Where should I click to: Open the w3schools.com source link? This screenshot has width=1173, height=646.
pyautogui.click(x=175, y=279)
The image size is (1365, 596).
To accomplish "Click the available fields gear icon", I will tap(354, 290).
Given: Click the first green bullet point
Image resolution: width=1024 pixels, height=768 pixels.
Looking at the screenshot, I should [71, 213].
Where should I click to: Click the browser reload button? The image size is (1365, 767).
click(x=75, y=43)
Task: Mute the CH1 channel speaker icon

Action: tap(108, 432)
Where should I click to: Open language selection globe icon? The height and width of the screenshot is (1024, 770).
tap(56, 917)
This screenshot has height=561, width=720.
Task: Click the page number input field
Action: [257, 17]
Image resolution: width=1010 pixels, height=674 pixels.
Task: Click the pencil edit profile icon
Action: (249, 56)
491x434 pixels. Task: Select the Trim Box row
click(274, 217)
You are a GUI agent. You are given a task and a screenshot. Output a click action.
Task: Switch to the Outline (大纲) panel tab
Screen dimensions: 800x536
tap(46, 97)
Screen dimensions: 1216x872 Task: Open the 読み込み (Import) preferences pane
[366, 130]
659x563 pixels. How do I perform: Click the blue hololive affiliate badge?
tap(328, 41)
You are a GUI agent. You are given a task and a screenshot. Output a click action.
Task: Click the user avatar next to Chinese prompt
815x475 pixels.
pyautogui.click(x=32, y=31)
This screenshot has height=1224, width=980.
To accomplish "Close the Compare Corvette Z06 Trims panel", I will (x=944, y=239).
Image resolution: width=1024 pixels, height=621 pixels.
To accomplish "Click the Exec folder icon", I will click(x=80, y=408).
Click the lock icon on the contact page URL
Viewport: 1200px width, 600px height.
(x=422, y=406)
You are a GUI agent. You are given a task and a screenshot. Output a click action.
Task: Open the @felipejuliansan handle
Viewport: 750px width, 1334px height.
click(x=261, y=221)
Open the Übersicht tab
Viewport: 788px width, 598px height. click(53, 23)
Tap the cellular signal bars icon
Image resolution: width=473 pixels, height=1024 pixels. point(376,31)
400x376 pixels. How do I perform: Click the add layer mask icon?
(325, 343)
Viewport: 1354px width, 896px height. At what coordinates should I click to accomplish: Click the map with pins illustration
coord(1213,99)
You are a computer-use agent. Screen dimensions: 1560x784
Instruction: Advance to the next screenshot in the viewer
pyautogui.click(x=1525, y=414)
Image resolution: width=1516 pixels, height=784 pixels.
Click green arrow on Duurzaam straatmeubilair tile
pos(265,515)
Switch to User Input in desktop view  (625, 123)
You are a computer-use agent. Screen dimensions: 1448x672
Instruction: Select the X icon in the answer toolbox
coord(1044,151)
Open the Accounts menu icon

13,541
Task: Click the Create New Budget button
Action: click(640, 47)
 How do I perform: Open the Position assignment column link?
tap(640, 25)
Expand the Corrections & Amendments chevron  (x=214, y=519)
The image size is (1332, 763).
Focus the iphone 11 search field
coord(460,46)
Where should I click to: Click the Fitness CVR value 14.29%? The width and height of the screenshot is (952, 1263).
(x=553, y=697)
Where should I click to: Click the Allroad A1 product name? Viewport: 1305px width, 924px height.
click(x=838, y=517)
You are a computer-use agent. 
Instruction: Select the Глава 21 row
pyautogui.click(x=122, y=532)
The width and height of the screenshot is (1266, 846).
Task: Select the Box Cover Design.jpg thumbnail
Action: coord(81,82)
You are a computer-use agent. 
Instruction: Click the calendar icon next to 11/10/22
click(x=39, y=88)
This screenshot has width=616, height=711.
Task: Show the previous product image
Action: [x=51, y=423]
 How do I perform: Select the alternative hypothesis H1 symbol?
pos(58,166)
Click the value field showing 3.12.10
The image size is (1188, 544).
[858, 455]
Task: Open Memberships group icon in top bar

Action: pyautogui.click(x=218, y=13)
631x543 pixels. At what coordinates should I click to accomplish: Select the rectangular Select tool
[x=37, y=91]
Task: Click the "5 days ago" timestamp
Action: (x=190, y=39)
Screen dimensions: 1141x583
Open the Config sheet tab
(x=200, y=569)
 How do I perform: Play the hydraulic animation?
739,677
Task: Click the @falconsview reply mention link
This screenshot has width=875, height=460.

*What is required*. Could you give the records again, exactly as they appear?

*Exercise result*.
Where should I click to: Open the w3schools.com source link? This screenshot has width=1173, height=646.
pyautogui.click(x=175, y=279)
The image size is (1365, 596).
To accomplish "Click the available fields gear icon", I will tap(354, 290).
Given: Click the first green bullet point
Image resolution: width=1024 pixels, height=768 pixels.
Looking at the screenshot, I should [71, 213].
Where should I click to: Click the browser reload button? The image size is (1365, 767).
click(x=75, y=43)
Task: Mute the CH1 channel speaker icon

Action: tap(108, 432)
Where should I click to: Open language selection globe icon? The height and width of the screenshot is (1024, 770).
tap(56, 917)
This screenshot has height=561, width=720.
Task: Click the page number input field
Action: [257, 17]
Image resolution: width=1010 pixels, height=674 pixels.
Task: Click the pencil edit profile icon
Action: (249, 56)
491x434 pixels. Task: Select the Trim Box row
click(274, 217)
You are a GUI agent. You are given a task and a screenshot. Output a click action.
Task: Switch to the Outline (大纲) panel tab
Screen dimensions: 800x536
tap(46, 97)
Screen dimensions: 1216x872 Task: Open the 読み込み (Import) preferences pane
[366, 130]
659x563 pixels. How do I perform: Click the blue hololive affiliate badge?
tap(328, 41)
You are a GUI agent. You are given a task and a screenshot. Output a click action.
Task: Click the user avatar next to Chinese prompt
815x475 pixels.
pyautogui.click(x=32, y=31)
This screenshot has height=1224, width=980.
To accomplish "Close the Compare Corvette Z06 Trims panel", I will (x=944, y=239).
Image resolution: width=1024 pixels, height=621 pixels.
To accomplish "Click the Exec folder icon", I will click(x=80, y=408).
Click the lock icon on the contact page URL
Viewport: 1200px width, 600px height.
(x=422, y=406)
You are a GUI agent. You are given a task and a screenshot. Output a click action.
Task: Open the @felipejuliansan handle
Viewport: 750px width, 1334px height.
click(x=261, y=221)
Open the Übersicht tab
Viewport: 788px width, 598px height. click(53, 23)
Tap the cellular signal bars icon
Image resolution: width=473 pixels, height=1024 pixels. point(376,31)
400x376 pixels. How do I perform: Click the add layer mask icon?
(325, 343)
Viewport: 1354px width, 896px height. At what coordinates should I click to accomplish: Click the map with pins illustration
coord(1213,99)
You are a computer-use agent. Screen dimensions: 1560x784
Instruction: Advance to the next screenshot in the viewer
pyautogui.click(x=1525, y=414)
Image resolution: width=1516 pixels, height=784 pixels.
Click green arrow on Duurzaam straatmeubilair tile
pos(265,515)
Switch to User Input in desktop view  (625, 123)
You are a computer-use agent. Screen dimensions: 1448x672
Instruction: Select the X icon in the answer toolbox
coord(1044,151)
Open the Accounts menu icon

13,541
Task: Click the Create New Budget button
Action: click(640, 47)
 How do I perform: Open the Position assignment column link?
tap(640, 25)
Expand the Corrections & Amendments chevron  (x=214, y=519)
The image size is (1332, 763).
Focus the iphone 11 search field
coord(460,46)
Where should I click to: Click the Fitness CVR value 14.29%? The width and height of the screenshot is (952, 1263).
(x=553, y=697)
Where should I click to: Click the Allroad A1 product name? Viewport: 1305px width, 924px height.
click(x=838, y=517)
You are a computer-use agent. 
Instruction: Select the Глава 21 row
pyautogui.click(x=122, y=532)
The width and height of the screenshot is (1266, 846).
Task: Select the Box Cover Design.jpg thumbnail
Action: coord(81,82)
You are a computer-use agent. 
Instruction: Click the calendar icon next to 11/10/22
click(x=39, y=88)
This screenshot has width=616, height=711.
Task: Show the previous product image
Action: [x=51, y=423]
 How do I perform: Select the alternative hypothesis H1 symbol?
pos(58,166)
Click the value field showing 3.12.10
The image size is (1188, 544).
[858, 455]
Task: Open Memberships group icon in top bar

Action: pyautogui.click(x=218, y=13)
631x543 pixels. At what coordinates should I click to accomplish: Select the rectangular Select tool
[x=37, y=91]
Task: Click the "5 days ago" timestamp
Action: (x=190, y=39)
Screen dimensions: 1141x583
Open the Config sheet tab
(x=200, y=569)
 How do I perform: Play the hydraulic animation?
739,677
Task: Click the @falconsview reply mention link
This screenshot has width=875, height=460.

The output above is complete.